= Aim of the task =
Using the records provided below, locate and copy each line that contains the word "navigation".

= Material for this task =
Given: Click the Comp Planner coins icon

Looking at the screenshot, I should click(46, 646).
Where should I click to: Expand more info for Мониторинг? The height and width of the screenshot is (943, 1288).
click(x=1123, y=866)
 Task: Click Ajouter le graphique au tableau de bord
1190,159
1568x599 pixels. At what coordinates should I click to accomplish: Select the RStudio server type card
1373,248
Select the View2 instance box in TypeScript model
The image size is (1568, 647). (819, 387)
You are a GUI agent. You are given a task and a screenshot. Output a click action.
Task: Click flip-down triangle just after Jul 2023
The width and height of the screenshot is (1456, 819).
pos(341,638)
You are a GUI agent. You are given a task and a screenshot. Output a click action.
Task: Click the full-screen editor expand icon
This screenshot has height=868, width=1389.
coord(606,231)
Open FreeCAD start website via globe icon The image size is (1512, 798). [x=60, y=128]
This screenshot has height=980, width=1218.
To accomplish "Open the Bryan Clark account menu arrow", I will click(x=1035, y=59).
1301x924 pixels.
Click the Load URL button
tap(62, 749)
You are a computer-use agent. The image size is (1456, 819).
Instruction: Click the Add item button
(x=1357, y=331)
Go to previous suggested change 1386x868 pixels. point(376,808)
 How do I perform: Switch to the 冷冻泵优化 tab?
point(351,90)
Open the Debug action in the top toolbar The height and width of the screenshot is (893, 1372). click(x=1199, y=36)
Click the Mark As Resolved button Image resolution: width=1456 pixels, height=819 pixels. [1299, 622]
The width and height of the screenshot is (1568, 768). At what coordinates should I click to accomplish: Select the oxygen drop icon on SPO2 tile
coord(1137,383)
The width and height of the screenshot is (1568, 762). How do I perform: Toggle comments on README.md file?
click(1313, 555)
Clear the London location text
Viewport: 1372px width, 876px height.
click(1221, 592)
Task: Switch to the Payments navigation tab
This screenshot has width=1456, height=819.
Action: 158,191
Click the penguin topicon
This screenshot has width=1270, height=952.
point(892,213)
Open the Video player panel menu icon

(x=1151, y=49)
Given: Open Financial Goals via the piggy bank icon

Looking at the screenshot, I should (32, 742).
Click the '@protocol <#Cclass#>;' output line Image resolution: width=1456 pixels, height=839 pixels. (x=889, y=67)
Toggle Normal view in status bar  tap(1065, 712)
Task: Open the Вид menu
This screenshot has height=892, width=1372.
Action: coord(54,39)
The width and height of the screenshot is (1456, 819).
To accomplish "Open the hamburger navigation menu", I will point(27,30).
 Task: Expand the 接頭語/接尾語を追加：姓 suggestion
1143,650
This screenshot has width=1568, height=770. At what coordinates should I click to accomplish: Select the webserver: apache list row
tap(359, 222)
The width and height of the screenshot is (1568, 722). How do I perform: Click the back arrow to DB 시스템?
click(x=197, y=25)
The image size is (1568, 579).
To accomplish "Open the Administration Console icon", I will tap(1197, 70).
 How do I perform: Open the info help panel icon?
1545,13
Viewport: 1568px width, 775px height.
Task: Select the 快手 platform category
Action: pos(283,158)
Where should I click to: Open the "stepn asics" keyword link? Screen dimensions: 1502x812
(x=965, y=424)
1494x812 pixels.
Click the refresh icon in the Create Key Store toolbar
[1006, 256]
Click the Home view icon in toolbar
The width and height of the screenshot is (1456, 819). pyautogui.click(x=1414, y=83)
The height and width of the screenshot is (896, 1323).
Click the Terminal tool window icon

= Solution to this task =
Task: Switch to the Payments navigation tab
To accomplish "Open the hamburger navigation menu", I will point(27,30).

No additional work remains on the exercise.